TASK INSTRUCTIONS = An exact transcription of all the data is required; the pictures are to be left out.

*** DATA FOR ANALYSIS Section Begins ***

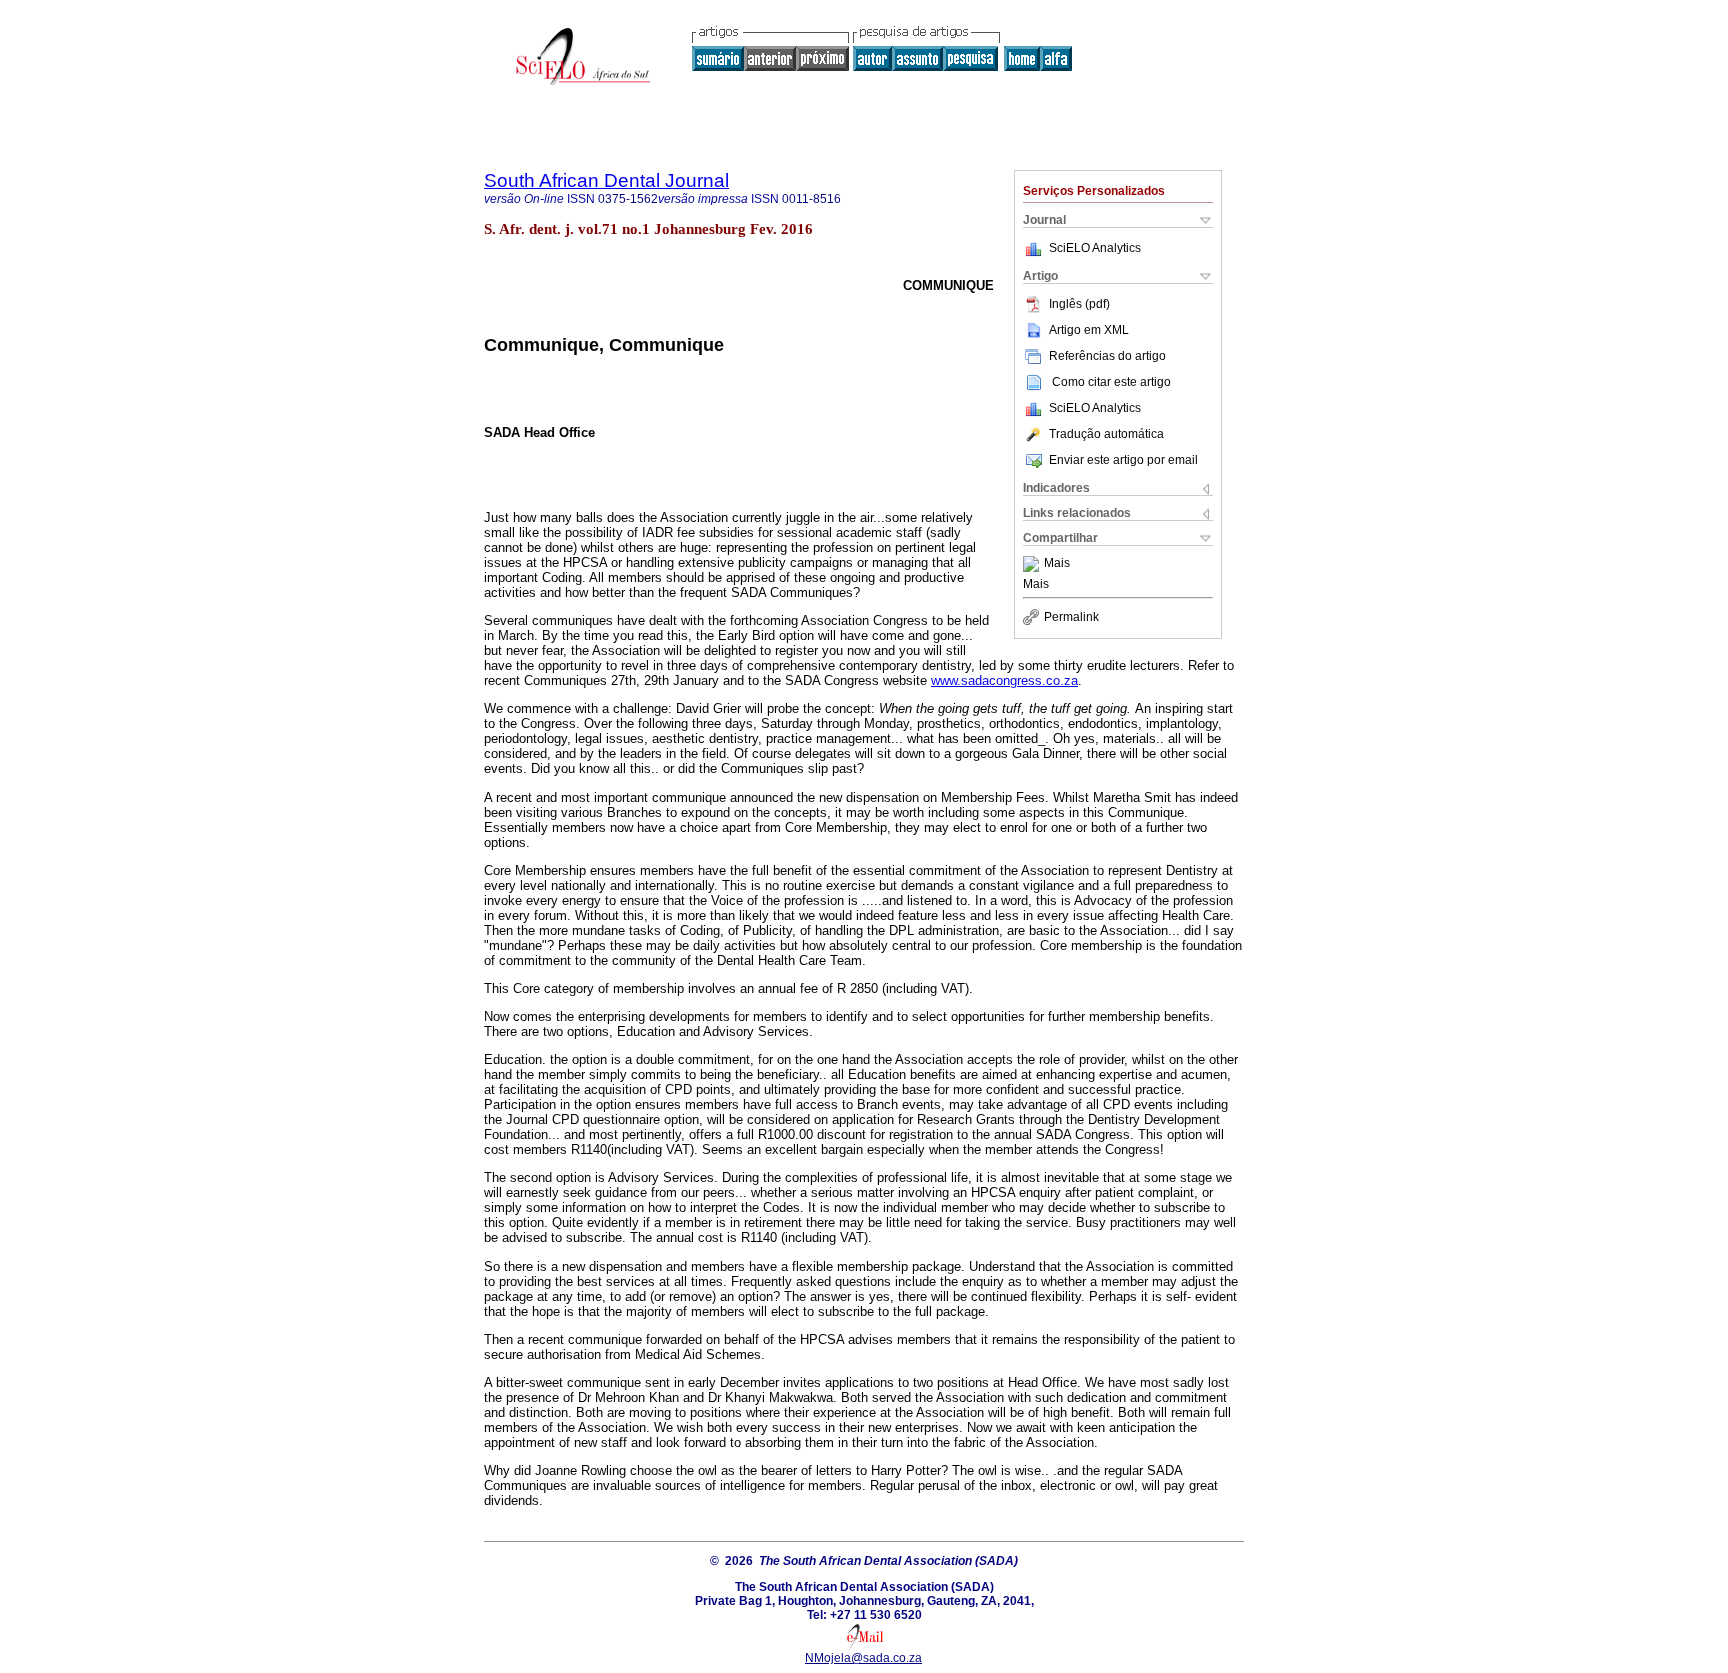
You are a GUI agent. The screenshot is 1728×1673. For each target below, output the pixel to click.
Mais (1057, 564)
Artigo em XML (1089, 330)
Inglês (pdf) (1079, 304)
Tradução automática (1106, 434)
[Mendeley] (1033, 564)
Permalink (1071, 617)
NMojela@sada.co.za (863, 1658)
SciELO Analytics (1095, 248)
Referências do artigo (1107, 356)
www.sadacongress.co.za (1004, 680)
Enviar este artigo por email (1123, 460)
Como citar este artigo (1111, 382)
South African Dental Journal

*** DATA FOR ANALYSIS Section Ends ***

SOLUTION =
You are a GUI agent. The screenshot is 1728×1673. For each target below, output the pixel to click.
Mais (1057, 564)
Artigo em XML (1089, 330)
Inglês (pdf) (1079, 304)
Tradução automática (1106, 434)
[Mendeley] (1033, 564)
Permalink (1071, 617)
NMojela@sada.co.za (863, 1658)
SciELO Analytics (1095, 248)
Referências do artigo (1107, 356)
www.sadacongress.co.za (1004, 680)
Enviar este artigo por email (1123, 460)
Como citar este artigo (1111, 382)
South African Dental Journal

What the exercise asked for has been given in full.